• WHAT IS BEING ASKED: Could you copy out, word for word, the entries below from the line containing "Switch to the RISULTATI tab" through the end of the entries? Leave the pictures out.

>> Begin RECORDS

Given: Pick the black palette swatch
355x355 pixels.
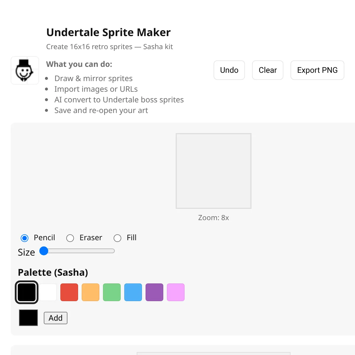Looking at the screenshot, I should click(x=27, y=292).
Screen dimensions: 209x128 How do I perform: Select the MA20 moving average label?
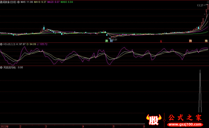[53, 2]
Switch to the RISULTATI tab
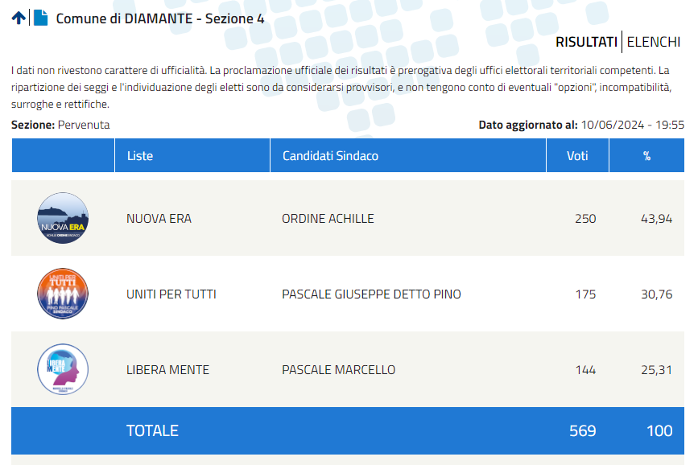Viewport: 698px width, 465px height. pyautogui.click(x=586, y=42)
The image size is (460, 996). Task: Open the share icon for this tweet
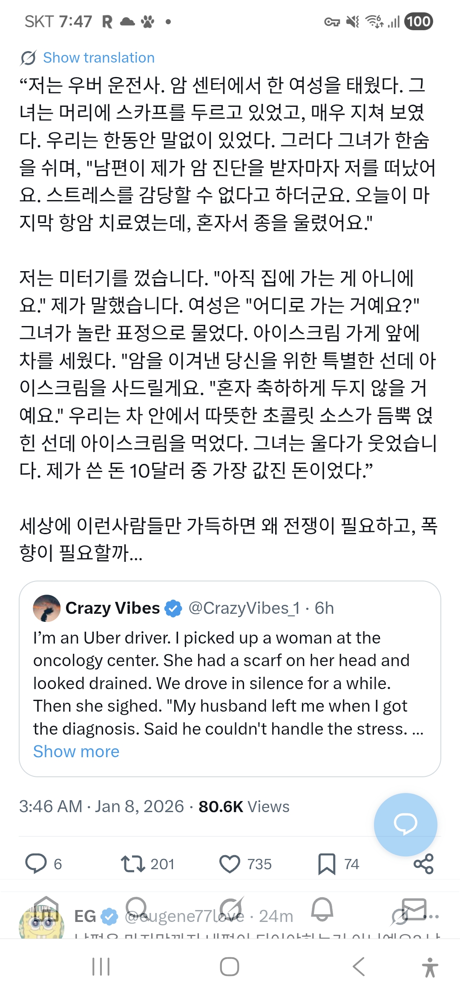pyautogui.click(x=423, y=864)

>> End RECORDS

• ANSWER IN FULL:
Switch to the RISULTATI tab
Viewport: 698px width, 465px height. pyautogui.click(x=586, y=42)
The image size is (460, 996). Task: Open the share icon for this tweet
pyautogui.click(x=423, y=864)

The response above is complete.